The network environment, actually becomes a currency of exchange for the radiological imaging scientist. The ability to move that currency as efficiently as possibly and effectively becomes a critical pathway in performance of clinical duties and research. Thus, the ability to direct information of a specific nature to a specific person rapidly with reporting of its receipt, necessitates not only a digital network of personal work stations, but actual bulletin board areas for specific areas of interest, be it modality or organ system. Fellows, residents and medical students in particular would have the ability of individual and shared learning labs, research space and support personnel .
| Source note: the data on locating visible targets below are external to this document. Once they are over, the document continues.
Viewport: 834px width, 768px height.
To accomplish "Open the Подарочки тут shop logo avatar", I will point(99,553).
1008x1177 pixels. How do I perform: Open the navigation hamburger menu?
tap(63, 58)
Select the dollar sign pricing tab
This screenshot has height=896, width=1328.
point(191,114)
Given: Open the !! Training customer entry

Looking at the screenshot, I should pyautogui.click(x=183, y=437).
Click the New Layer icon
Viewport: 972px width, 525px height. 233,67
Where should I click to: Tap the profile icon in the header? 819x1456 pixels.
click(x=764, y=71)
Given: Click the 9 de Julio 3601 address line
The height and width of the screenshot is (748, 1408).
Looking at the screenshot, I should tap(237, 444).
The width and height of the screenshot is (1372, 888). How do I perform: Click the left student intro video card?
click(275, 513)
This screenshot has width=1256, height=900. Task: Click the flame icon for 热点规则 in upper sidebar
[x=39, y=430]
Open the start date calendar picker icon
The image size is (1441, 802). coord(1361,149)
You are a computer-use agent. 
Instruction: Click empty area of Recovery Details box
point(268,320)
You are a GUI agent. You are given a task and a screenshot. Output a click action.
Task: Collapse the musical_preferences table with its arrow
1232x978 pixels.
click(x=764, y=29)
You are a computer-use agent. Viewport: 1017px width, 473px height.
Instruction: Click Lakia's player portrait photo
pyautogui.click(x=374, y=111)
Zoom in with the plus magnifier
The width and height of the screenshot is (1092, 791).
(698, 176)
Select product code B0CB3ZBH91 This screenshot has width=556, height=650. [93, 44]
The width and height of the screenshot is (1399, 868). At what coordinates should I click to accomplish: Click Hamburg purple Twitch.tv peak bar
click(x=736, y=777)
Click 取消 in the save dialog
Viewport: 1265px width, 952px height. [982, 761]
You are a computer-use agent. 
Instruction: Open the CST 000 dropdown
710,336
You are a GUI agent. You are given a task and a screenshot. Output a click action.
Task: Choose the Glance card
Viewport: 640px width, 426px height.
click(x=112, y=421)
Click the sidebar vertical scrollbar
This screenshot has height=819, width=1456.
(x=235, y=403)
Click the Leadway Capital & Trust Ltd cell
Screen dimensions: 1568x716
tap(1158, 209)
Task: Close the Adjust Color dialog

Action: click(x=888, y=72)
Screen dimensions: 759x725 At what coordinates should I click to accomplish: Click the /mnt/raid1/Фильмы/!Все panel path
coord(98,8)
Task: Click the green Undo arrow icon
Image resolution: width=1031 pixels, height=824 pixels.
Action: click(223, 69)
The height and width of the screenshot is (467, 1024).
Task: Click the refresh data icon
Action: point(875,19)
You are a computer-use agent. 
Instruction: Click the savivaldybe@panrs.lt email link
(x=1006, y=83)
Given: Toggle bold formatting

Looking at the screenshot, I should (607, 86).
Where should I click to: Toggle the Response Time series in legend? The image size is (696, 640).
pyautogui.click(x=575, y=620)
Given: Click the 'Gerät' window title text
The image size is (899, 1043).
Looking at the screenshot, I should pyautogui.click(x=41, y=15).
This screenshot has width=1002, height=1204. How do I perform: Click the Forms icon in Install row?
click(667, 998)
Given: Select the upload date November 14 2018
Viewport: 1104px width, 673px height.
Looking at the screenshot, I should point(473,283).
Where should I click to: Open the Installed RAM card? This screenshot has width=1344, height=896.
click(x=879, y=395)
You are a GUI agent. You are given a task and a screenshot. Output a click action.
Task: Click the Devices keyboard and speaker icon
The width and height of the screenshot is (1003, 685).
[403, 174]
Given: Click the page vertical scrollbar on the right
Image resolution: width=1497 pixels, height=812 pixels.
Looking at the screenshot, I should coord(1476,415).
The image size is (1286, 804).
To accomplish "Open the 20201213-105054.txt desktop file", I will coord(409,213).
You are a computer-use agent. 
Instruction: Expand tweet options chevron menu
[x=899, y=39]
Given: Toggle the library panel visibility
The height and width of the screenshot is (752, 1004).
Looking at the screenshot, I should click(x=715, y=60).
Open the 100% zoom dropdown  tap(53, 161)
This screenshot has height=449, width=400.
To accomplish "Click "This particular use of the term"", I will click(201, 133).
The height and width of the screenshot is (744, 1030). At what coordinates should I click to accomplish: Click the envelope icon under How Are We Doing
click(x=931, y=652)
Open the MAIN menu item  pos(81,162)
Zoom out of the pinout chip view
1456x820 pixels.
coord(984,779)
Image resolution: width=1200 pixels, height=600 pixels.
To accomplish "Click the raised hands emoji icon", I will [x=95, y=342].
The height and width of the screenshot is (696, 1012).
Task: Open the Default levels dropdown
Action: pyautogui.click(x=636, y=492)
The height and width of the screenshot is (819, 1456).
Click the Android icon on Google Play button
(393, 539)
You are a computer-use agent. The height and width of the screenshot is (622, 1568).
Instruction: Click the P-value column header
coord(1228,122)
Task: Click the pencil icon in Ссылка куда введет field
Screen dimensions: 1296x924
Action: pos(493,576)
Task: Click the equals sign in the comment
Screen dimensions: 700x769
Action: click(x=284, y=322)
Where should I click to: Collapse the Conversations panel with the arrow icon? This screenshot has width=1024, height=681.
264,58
With a central server and individual work stations permanently and practically situated in the department, the library, the wards, and various laboratory areas as well as portable digital systems with communication over a wireless network will create a powerful service and learning network for radiologists.
Meetings, Presentations and Institutional Collaborations
Though some may advocate that mere integrated radiology information systems would be sufficient for outcomes assessment, the ability to integrate the actual imaging with tying-in of PACS and the ability to have ready access to results and consults at any location in the department via wireless systems opens up the ability to not only expedite the delivery of care, but to be able to dynamically assess outcomes as necessary . For example, radiologists dealing with a radiographic study, i.e., chest x-ray obtained after some new interventional procedure such as thorascopic pulmonary nodule resection, might be able to analyze the data of the last thousand patients’ initial post-operative chest x-ray and examine for trends which could then be easily correlated with outcomes online!
It is this vision wherein lies the opportunity to become educated and familiar with basic research skills and outcomes: the shifting of the clinical role for imaging. The sooner we align ourselves with the time and patient demands of our clinical colleagues and we assess actual outcomes of our work, the better the chance we stand of staying in business as a central clearing house of information. Otherwise, we risk being excluded from the loop altogether and being considered extemporaneous.
The imaging department must insinuate itself and integrate itself completely into clinical care or be excluded and / or replaced. The need for on-line diagnosis and patient management and access to data for outcomes assessments mandates that whoever controls the data be able to provide results rapidly and expeditiously and those who cannot will lose control of this data.